EXERCISE: Exactly what is written in the records below should be returned, minus the images.

LISTED ENTRIES:
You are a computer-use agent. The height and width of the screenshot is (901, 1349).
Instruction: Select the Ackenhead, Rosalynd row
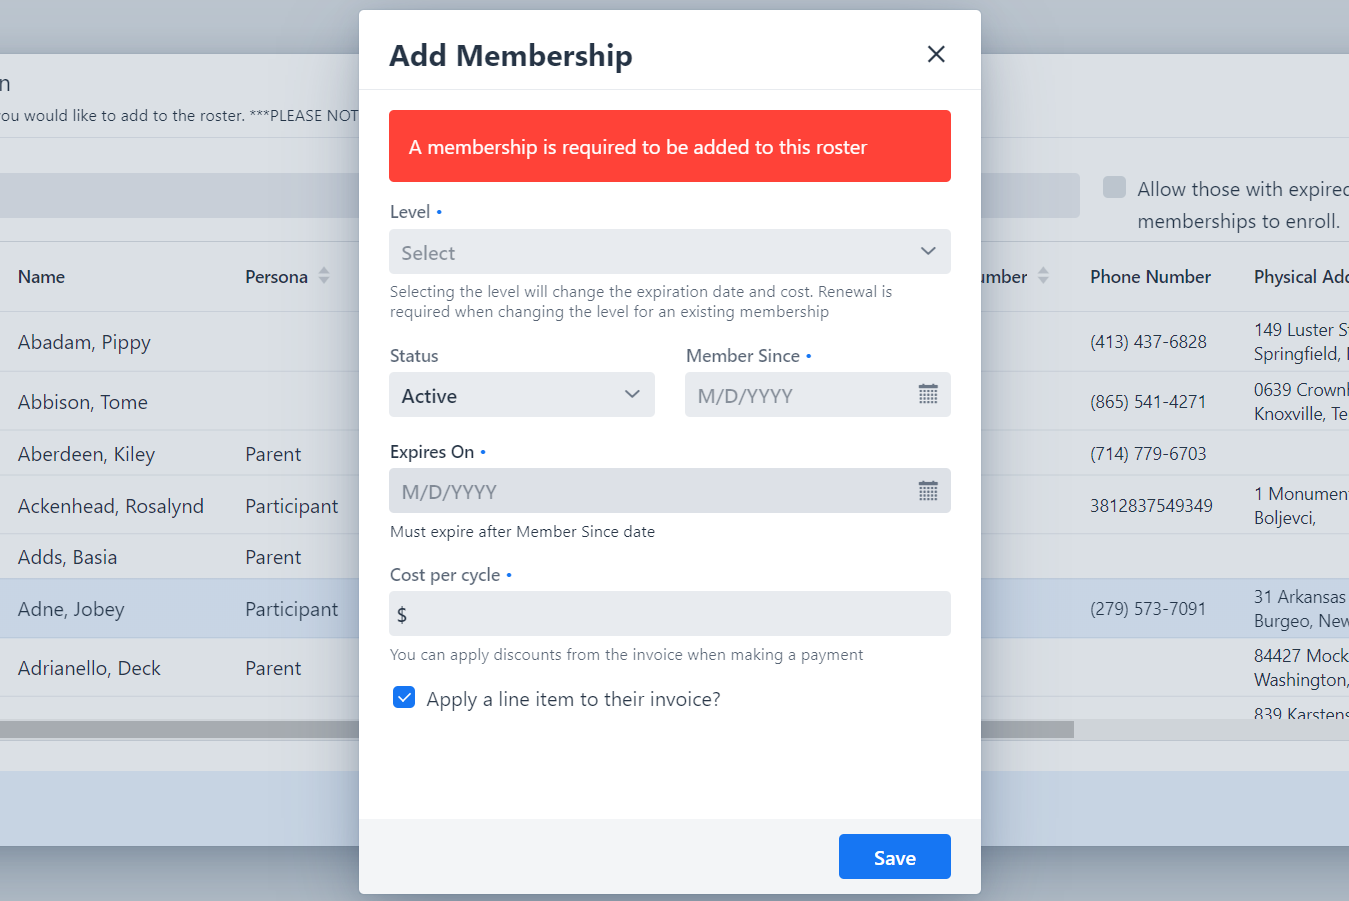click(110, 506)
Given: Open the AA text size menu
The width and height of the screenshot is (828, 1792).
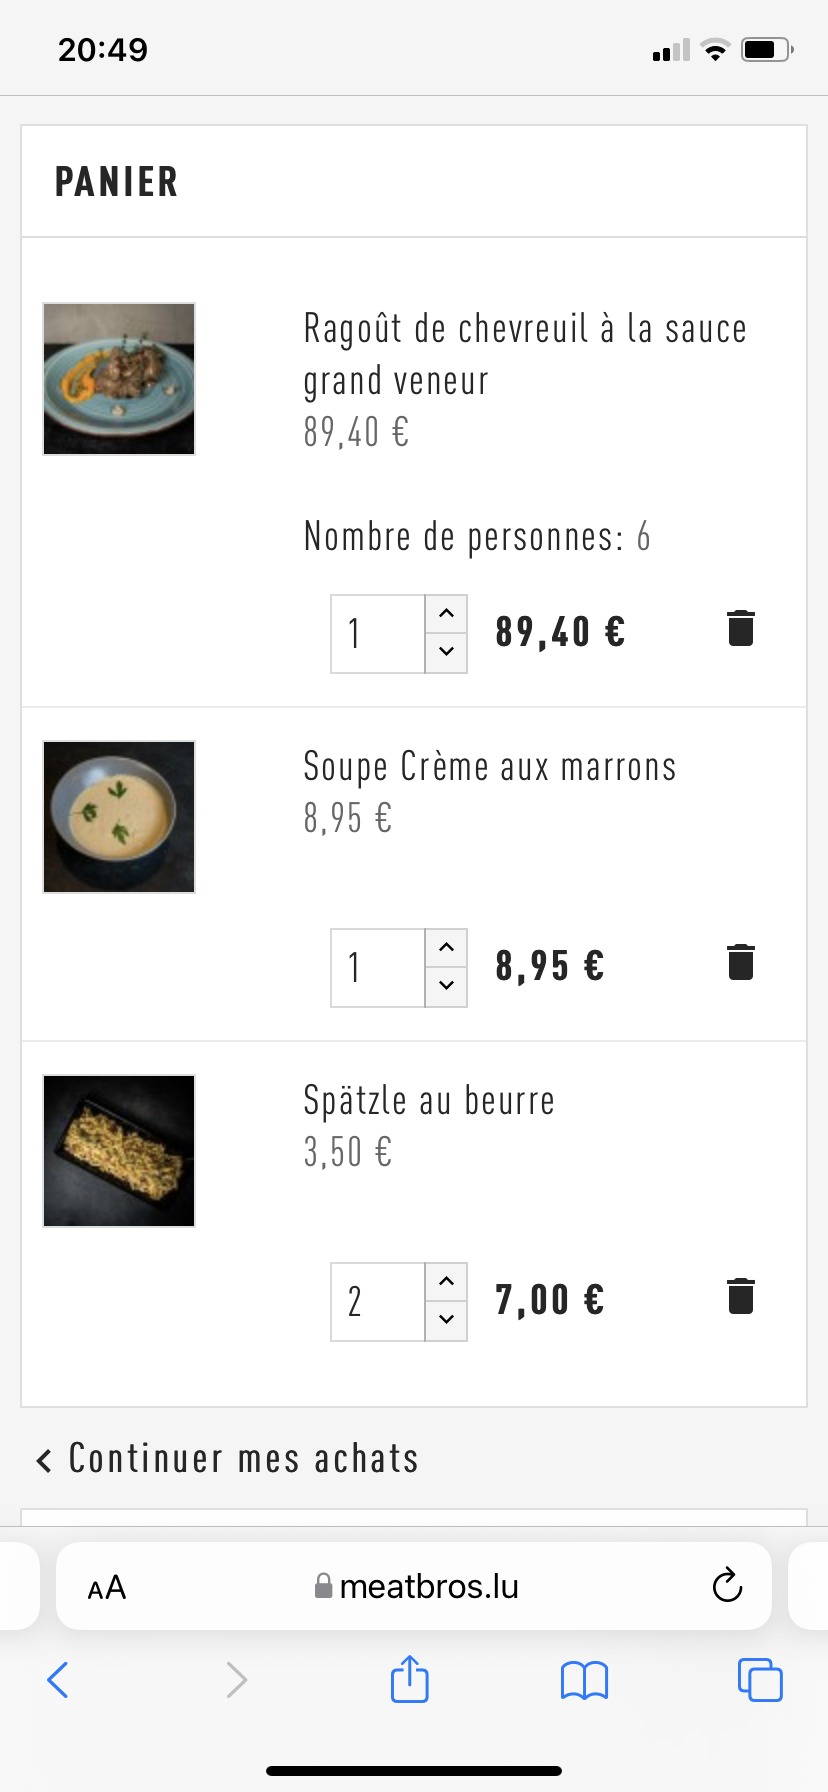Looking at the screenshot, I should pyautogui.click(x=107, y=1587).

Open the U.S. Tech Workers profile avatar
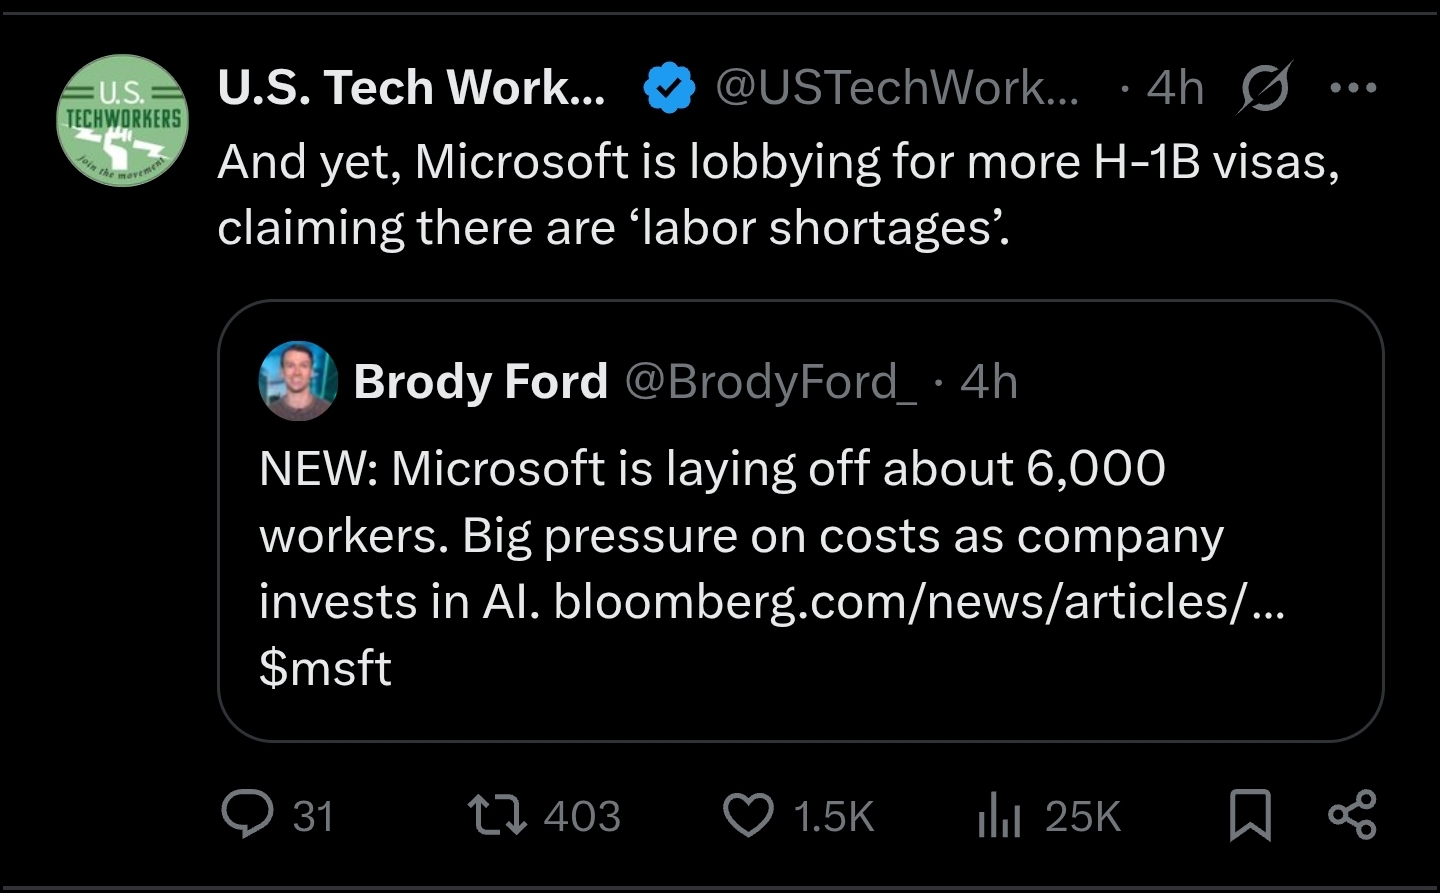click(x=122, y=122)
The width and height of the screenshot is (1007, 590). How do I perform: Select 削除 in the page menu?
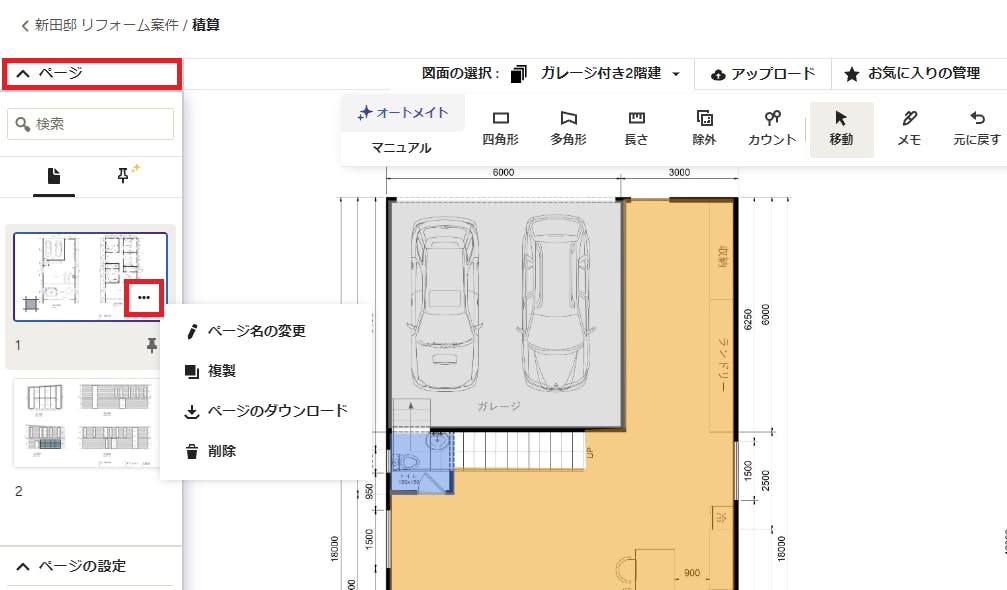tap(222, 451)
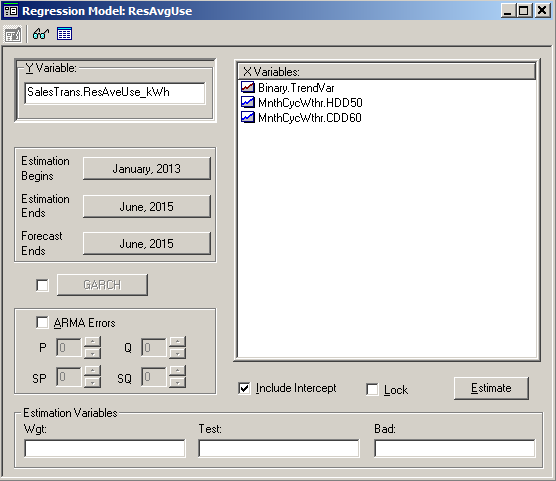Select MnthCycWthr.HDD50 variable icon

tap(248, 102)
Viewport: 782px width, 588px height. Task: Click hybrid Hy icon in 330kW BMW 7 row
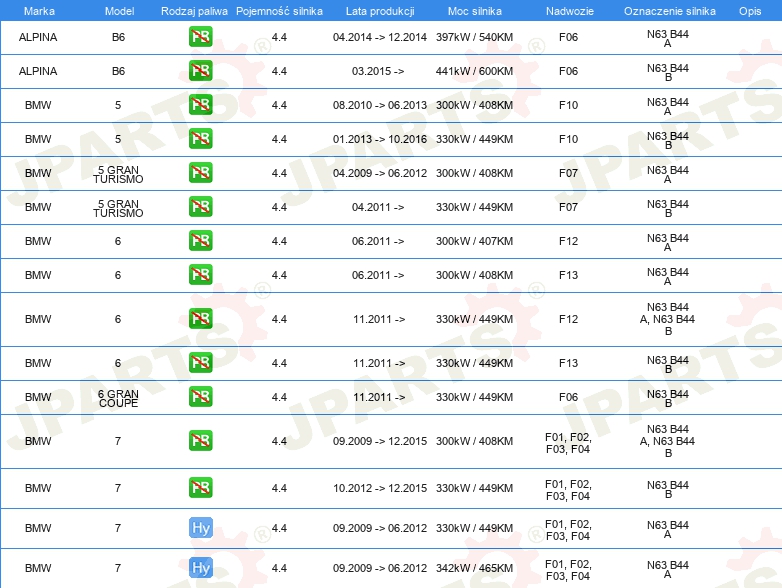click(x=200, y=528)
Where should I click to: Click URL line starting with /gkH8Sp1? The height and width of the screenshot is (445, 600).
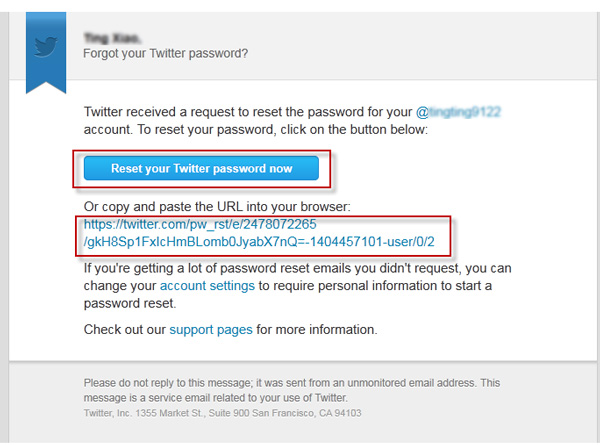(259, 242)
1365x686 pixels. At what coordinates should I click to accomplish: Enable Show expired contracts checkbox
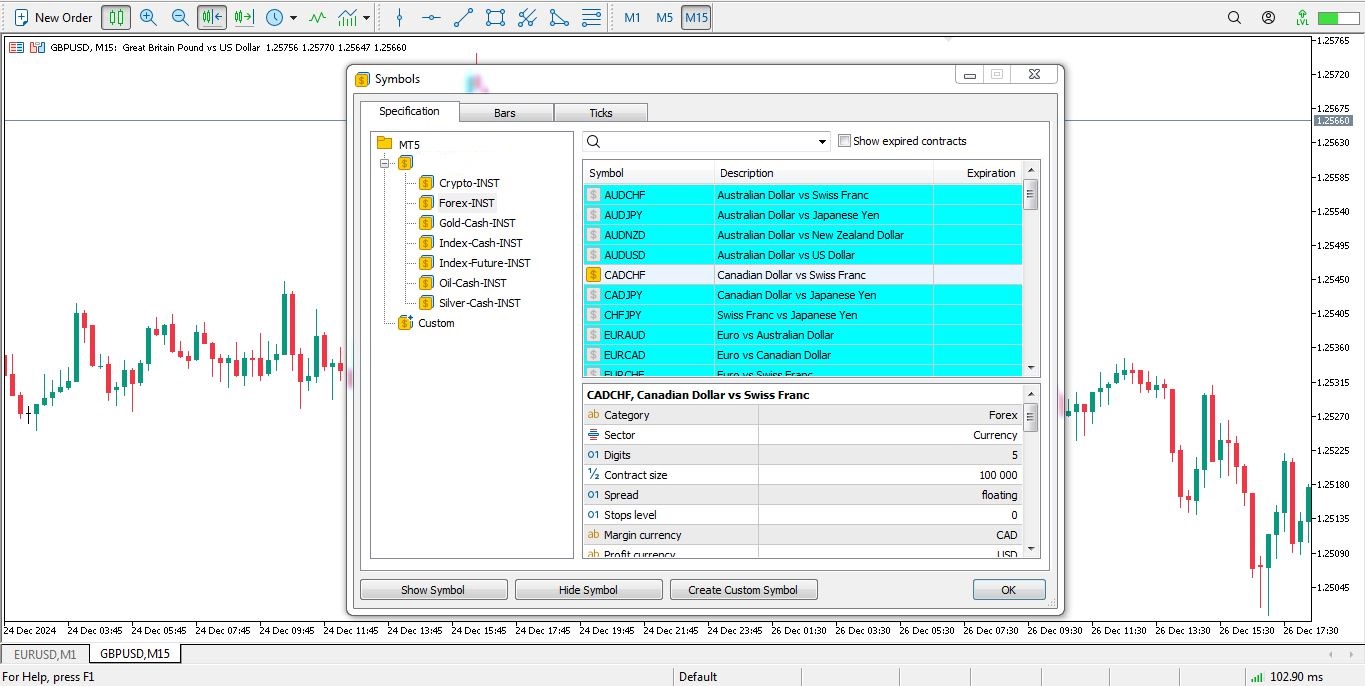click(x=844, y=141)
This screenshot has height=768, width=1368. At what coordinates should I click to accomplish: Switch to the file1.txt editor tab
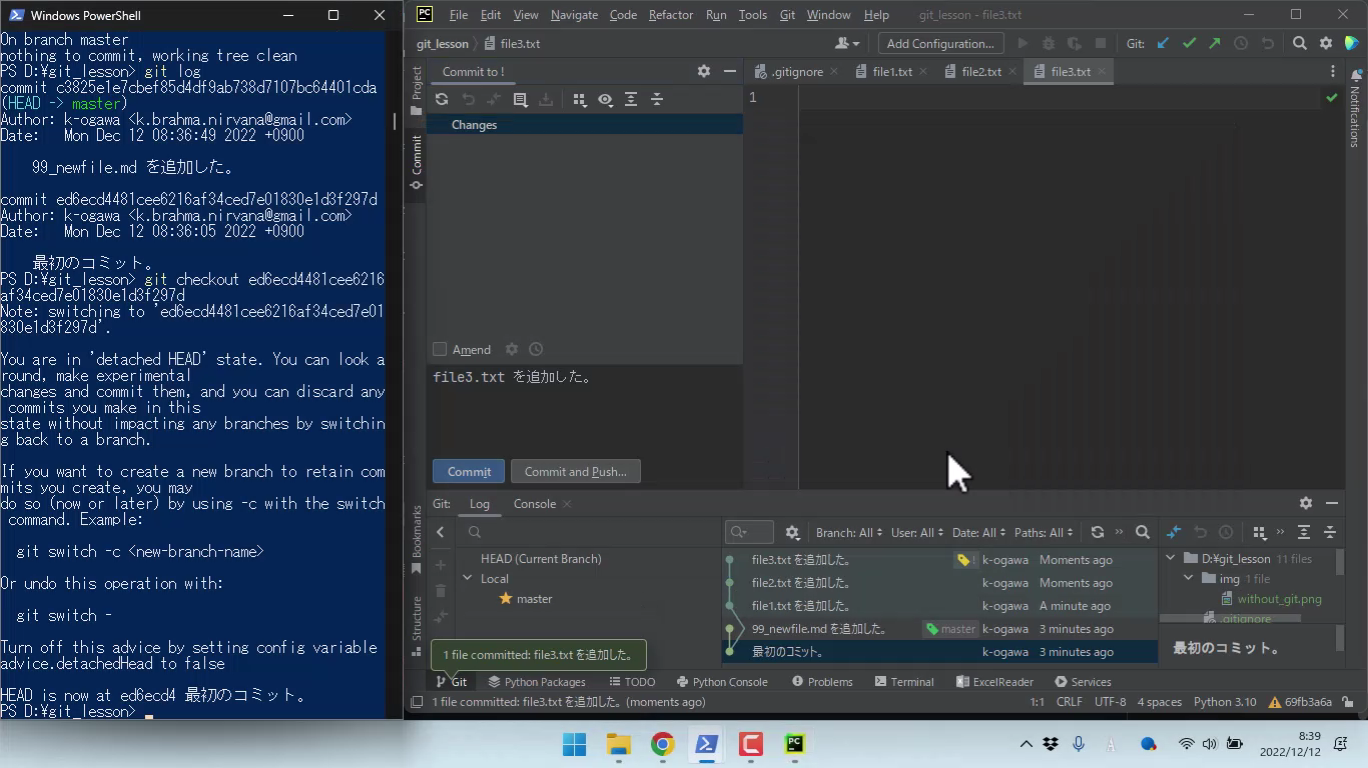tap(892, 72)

REPLY TO THE TASK:
You are a computer-use agent. The height and width of the screenshot is (901, 1349).
Instruction: Select the Ackenhead, Rosalynd row
click(110, 506)
Given: Open the AA text size menu
The width and height of the screenshot is (828, 1792).
Looking at the screenshot, I should pyautogui.click(x=107, y=1587).

Open the U.S. Tech Workers profile avatar
click(x=122, y=122)
The width and height of the screenshot is (1007, 590). How do I perform: Select 削除 in the page menu?
tap(222, 451)
Select MnthCycWthr.HDD50 variable icon

tap(248, 102)
Viewport: 782px width, 588px height. Task: Click hybrid Hy icon in 330kW BMW 7 row
click(x=200, y=528)
Where should I click to: Click URL line starting with /gkH8Sp1? The height and width of the screenshot is (445, 600).
(259, 242)
1365x686 pixels. At what coordinates should I click to accomplish: Enable Show expired contracts checkbox
click(x=844, y=141)
This screenshot has height=768, width=1368. At what coordinates should I click to accomplish: Switch to the file1.txt editor tab
tap(892, 72)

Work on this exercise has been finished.